- [GOAL OF THE EXERCISE]: Write out every line of the records below as a JSON list of strings. Use one string per line and leave out blank lines.

Records for locating described items:
#####

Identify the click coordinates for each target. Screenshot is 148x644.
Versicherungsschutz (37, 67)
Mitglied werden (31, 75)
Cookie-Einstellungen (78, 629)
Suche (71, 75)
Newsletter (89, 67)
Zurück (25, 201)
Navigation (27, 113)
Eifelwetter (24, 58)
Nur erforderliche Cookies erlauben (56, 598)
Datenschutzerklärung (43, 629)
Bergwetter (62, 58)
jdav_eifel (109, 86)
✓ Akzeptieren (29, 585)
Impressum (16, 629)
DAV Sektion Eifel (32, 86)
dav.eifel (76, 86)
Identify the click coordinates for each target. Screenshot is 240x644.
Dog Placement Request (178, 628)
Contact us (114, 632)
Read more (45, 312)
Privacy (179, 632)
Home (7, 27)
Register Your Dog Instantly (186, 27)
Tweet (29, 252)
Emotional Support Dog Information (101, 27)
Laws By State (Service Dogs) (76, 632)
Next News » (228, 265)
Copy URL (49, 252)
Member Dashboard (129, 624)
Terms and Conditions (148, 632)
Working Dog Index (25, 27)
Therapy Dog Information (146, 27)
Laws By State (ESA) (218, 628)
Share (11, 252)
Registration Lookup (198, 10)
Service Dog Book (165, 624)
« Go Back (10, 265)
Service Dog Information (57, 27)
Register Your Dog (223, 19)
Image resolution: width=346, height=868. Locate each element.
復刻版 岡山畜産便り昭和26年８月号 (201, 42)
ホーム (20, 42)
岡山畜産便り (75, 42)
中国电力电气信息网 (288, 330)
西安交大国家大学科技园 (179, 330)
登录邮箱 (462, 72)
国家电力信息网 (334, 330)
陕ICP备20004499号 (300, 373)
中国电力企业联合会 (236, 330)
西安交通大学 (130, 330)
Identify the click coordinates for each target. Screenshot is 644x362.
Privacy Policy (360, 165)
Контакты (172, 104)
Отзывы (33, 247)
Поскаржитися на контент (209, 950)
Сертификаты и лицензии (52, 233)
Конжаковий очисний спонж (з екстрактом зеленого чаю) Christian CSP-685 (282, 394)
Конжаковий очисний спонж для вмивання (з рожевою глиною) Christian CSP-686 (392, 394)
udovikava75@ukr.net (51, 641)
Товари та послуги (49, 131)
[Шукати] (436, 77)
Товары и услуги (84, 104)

#####

- [RESPONSE TO THIS TASK]:
[
  "Identify the click coordinates for each target. Screenshot is 148x644.",
  "Versicherungsschutz (37, 67)",
  "Mitglied werden (31, 75)",
  "Cookie-Einstellungen (78, 629)",
  "Suche (71, 75)",
  "Newsletter (89, 67)",
  "Zurück (25, 201)",
  "Navigation (27, 113)",
  "Eifelwetter (24, 58)",
  "Nur erforderliche Cookies erlauben (56, 598)",
  "Datenschutzerklärung (43, 629)",
  "Bergwetter (62, 58)",
  "jdav_eifel (109, 86)",
  "✓ Akzeptieren (29, 585)",
  "Impressum (16, 629)",
  "DAV Sektion Eifel (32, 86)",
  "dav.eifel (76, 86)",
  "Identify the click coordinates for each target. Screenshot is 240x644.",
  "Dog Placement Request (178, 628)",
  "Contact us (114, 632)",
  "Read more (45, 312)",
  "Privacy (179, 632)",
  "Home (7, 27)",
  "Register Your Dog Instantly (186, 27)",
  "Tweet (29, 252)",
  "Emotional Support Dog Information (101, 27)",
  "Laws By State (Service Dogs) (76, 632)",
  "Next News » (228, 265)",
  "Copy URL (49, 252)",
  "Member Dashboard (129, 624)",
  "Terms and Conditions (148, 632)",
  "Working Dog Index (25, 27)",
  "Therapy Dog Information (146, 27)",
  "Laws By State (ESA) (218, 628)",
  "Share (11, 252)",
  "Registration Lookup (198, 10)",
  "Service Dog Book (165, 624)",
  "« Go Back (10, 265)",
  "Service Dog Information (57, 27)",
  "Register Your Dog (223, 19)",
  "Image resolution: width=346, height=868. Locate each element.",
  "復刻版 岡山畜産便り昭和26年８月号 (201, 42)",
  "ホーム (20, 42)",
  "岡山畜産便り (75, 42)",
  "中国电力电气信息网 (288, 330)",
  "西安交大国家大学科技园 (179, 330)",
  "登录邮箱 (462, 72)",
  "国家电力信息网 (334, 330)",
  "陕ICP备20004499号 (300, 373)",
  "中国电力企业联合会 (236, 330)",
  "西安交通大学 (130, 330)",
  "Identify the click coordinates for each target. Screenshot is 644x362.",
  "Privacy Policy (360, 165)",
  "Контакты (172, 104)",
  "Отзывы (33, 247)",
  "Поскаржитися на контент (209, 950)",
  "Сертификаты и лицензии (52, 233)",
  "Конжаковий очисний спонж (з екстрактом зеленого чаю) Christian CSP-685 (282, 394)",
  "Конжаковий очисний спонж для вмивання (з рожевою глиною) Christian CSP-686 (392, 394)",
  "udovikava75@ukr.net (51, 641)",
  "Товари та послуги (49, 131)",
  "[Шукати] (436, 77)",
  "Товары и услуги (84, 104)"
]